→ Work instructions
What is needed is every line of the material that contains "computer".
********
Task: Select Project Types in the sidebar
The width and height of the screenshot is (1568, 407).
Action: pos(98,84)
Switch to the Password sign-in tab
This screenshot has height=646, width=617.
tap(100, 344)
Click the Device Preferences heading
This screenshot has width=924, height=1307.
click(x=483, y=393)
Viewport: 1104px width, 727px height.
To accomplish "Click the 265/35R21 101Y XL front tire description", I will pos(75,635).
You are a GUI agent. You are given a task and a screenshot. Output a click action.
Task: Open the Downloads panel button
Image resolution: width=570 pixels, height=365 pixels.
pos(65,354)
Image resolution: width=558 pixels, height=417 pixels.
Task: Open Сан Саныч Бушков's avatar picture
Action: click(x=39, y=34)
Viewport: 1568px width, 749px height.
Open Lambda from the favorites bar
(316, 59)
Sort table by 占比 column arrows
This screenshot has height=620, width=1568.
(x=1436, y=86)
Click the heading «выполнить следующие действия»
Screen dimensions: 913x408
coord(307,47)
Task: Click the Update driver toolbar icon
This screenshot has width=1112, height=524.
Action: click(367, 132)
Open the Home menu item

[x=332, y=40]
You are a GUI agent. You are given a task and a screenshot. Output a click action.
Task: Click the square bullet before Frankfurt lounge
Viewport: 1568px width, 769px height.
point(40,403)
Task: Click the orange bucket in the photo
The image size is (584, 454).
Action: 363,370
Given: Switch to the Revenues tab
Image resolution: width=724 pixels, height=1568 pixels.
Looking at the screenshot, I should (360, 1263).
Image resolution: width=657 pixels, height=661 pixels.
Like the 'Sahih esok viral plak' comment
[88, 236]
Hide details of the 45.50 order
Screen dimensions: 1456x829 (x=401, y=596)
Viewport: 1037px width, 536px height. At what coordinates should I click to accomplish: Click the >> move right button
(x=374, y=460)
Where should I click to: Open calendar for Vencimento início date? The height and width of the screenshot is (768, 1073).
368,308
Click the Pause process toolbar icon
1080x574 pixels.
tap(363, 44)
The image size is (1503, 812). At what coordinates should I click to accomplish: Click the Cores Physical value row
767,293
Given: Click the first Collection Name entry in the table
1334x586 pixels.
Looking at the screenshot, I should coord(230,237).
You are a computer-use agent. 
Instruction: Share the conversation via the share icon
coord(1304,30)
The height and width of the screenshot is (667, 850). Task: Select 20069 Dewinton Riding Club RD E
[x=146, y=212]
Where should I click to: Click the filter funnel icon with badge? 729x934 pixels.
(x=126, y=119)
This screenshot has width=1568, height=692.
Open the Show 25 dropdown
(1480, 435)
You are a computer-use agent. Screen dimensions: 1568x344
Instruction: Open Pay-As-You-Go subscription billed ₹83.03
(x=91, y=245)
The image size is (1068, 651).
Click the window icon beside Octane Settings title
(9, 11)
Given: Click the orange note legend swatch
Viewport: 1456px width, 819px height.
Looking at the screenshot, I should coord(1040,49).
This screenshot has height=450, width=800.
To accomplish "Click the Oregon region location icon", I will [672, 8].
********
→ Result of this task
You are a computer-use agent. 
You are a computer-use agent. Screen dimensions: 1568x344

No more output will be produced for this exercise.